Paddling around the island is highly recommendable and perfect on a day like this. Along the eastcoast, a steep mountainside is shooting straight up from the sea. Above us, countless of birds are flying around and sometimes the racket they make can be ear-deafening. Soon we get close to the northside of the island. The landscape changes. Fields of green appear and then we see the beaches. Long beaches covered in perfect white sand. At this time, the colour of the sea changes to azure blue. It feels like we made a wrong turn somewhere en ended up in, well Hawaii – just like the flyers said. It is so beautiful it almost hurts my eyes to watch.
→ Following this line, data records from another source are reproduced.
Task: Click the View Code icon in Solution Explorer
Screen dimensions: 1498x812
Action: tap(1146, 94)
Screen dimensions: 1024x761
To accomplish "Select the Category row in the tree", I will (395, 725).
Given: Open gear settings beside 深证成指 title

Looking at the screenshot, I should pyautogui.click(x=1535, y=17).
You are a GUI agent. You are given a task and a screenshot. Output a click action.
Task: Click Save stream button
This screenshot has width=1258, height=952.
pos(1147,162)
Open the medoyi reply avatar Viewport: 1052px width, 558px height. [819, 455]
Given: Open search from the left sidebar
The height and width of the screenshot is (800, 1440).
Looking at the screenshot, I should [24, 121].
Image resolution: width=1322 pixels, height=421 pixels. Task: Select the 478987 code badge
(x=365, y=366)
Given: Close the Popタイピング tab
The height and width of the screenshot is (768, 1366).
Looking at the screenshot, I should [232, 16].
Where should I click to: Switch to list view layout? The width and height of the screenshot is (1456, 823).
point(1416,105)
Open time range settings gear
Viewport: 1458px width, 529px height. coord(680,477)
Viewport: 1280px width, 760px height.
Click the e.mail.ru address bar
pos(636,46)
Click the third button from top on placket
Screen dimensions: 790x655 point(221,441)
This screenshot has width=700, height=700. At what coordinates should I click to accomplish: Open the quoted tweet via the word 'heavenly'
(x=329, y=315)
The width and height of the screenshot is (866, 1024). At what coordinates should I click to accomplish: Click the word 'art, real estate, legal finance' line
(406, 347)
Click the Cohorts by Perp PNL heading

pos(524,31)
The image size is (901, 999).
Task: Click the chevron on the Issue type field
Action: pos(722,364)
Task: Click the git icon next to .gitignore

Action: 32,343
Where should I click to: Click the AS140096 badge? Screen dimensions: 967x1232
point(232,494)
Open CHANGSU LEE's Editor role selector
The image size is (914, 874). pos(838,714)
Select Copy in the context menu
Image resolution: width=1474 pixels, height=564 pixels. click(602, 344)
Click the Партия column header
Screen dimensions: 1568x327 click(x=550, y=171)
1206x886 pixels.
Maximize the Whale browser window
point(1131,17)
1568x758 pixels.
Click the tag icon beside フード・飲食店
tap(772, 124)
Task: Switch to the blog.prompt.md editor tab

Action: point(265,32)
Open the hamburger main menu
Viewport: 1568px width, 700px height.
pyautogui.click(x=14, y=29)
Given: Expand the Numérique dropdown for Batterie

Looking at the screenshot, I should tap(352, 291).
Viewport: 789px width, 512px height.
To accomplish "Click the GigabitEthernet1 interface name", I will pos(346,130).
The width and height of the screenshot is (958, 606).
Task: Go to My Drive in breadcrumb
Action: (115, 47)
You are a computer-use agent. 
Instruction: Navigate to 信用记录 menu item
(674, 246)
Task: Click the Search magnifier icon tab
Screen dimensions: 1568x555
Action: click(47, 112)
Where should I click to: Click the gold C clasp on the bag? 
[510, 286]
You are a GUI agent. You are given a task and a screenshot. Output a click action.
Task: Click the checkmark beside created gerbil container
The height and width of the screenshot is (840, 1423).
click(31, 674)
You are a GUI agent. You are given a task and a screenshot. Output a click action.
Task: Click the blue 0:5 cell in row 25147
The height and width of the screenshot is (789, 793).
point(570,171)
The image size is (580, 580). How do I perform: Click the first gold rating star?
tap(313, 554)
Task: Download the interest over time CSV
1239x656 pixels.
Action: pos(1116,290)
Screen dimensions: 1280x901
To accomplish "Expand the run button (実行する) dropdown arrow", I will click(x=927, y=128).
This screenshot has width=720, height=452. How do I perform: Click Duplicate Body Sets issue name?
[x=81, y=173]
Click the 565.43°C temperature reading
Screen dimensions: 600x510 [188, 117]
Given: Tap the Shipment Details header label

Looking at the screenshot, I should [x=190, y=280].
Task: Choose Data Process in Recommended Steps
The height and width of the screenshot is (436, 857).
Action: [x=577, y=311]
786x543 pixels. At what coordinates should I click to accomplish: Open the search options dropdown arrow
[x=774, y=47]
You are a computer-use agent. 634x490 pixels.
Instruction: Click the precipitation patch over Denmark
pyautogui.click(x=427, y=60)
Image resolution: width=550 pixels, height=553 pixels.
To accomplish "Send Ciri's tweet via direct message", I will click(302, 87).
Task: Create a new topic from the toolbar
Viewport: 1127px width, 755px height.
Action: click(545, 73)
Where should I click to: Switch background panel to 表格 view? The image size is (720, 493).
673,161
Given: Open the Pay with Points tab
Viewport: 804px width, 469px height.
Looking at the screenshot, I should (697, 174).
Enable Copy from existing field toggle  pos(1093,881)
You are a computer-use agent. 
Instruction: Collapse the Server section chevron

We forget to paddle, but are pulled forward by the current, so all hands on deck now.
A day at the beach
Needless to say, this calls for several hours at the beach. Exploring our surroundings. Sunbathing and curling our toes down in the sand. In the sky above us the eagles are passing by. Not just one, but myriads of them. They don’t take notice of anything, busy thinking about the next meal. There’s not a lot of people at these beaches and I would guess that has to do with the temperature in the water not matching it’s beautiful surroundings. The sea is cold, and even though some might manage to take a swim, most of us would just settle for barefoot strolling along the shoreside. My memories of this place will stay with me for a long time.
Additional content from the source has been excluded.